Playing a fictionalized version of himself as a middling comedian recently separated from his wife, Holmes’s inspiration for “Crashing” is derived from his own experiences. Holmes divorced his wife in 2007 while struggling to progress his comedy career into his late-20s. It was at this time that Holmes became close with fellow comedian T.J. Miller (“Deadpool”), who features in two of the show’s episodes.

“The fun thing about T.J. was — when my real wife left me, he invited me to come hangout for a week in Pittsburgh,” Holmes recalled. “We laughed, and had a lot of room service… [now] when one of us is hurt we’re like dolphins [and can sense it].”

Holmes’s divorce had a profound effect on his psyche and drastically altered his perspective on life — he turned away from his faith to being able to appreciate the mystery in everything. This shift freed him to address new and different topics in his comedic routine, Holmes stated.

To fully explore these ideas about “boners and stuff,” Holmes and Apatow elected to do a television series, as opposed to a feature-length film. This represented a shift in from the norm for Apatow who — despite possessing a shared background with Holmes in stand-up comedy and the Los Angeles comedy club scene — typically does most of his production work on movies.

For Holmes, he decided it was a show as soon as the premise started to present itself as something episodic. While not his traditional domain, Apatow said he enjoyed the change in directing constraints due to the freedom offered by television that permits deeper character explorations. Despite the difference in medium, he maintained the same approach of striving to be funny by working with the actors before filming to acquire their perspectives on the scene and their character.

Applying this same approach to “Crashing,” Apatow and Holmes worked to develop a distinct style for Holmes’ character. When asked to compare his character on “Crashing” to his actual self, Holmes distinguished between the two personalities.

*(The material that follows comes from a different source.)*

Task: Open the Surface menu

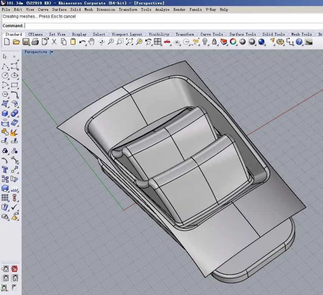Action: click(x=59, y=10)
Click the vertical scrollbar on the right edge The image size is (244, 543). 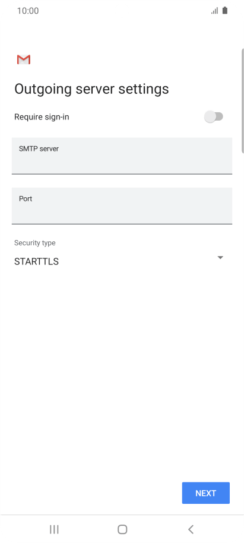(x=242, y=100)
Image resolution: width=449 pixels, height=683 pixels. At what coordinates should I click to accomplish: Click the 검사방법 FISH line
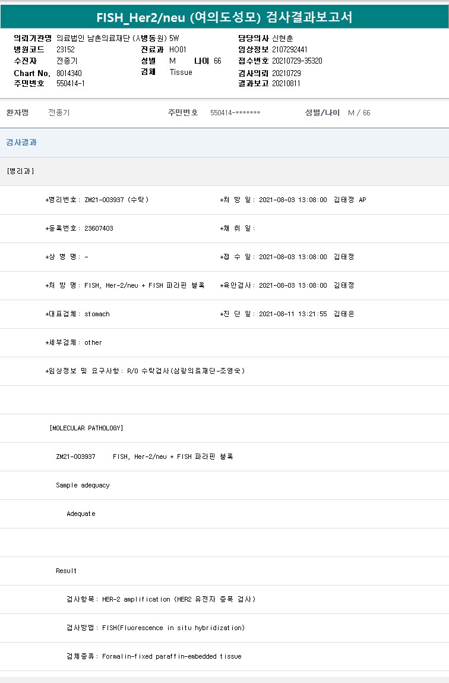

“[My character is] like me if I was a little bit sweeter and more naïve. It was a little bit of a vacation [to play that role],” Holmes said. “It just helped me have a point of reference for any scene.”

Although Holmes’s outlook changed, he still occasionally bombed during his stand-up routines.

“I remember doing a show with Kumail Nanjiani (“Silicon Valley”) that was so bad that I smoked a cigarette after the show because I wanted part of me to die,” he said, recalling one of his worst outings.

As a longtime stand-up comedian himself, Apatow was able to relate to Holmes’ experience, echoing similar thoughts about the effects of rough comedic performances on comedians.

“A lot of the fun of the show is watching someone do stand-up when they’re not good at it,” Apatow said. “[But] if [Holmes’s character] keeps trying, he’ll get funny enough to make money.”

Due to this frank depiction of the stand-up comedy experience, “Crashing” was deeply influenced by comedian Louis C.K.’s series, “Louie,” Apatow confirmed. Apatow went on to explain that, when viewing “Louie,” he realized that there are only a few episodes in the show that truly portray the world of stand-up comedy. Having a connection to “Louie” — a series that has been nominated for 22 Primetime Emmys — can only be considered a positive for “Crashing.”

However, “Crashing” was not constructed solely around finding the humor in daily struggles. Rather, it is meant to resonate with dreamers.

“There’s always a trend toward people having big dreams,” Apatow stated. “In that way I feel people can relate to this.”

Holmes echoed similar sentiments about his intentions for “Crashing.”

“Hopefully the show will give a reference point to anyone following a dream,” he added.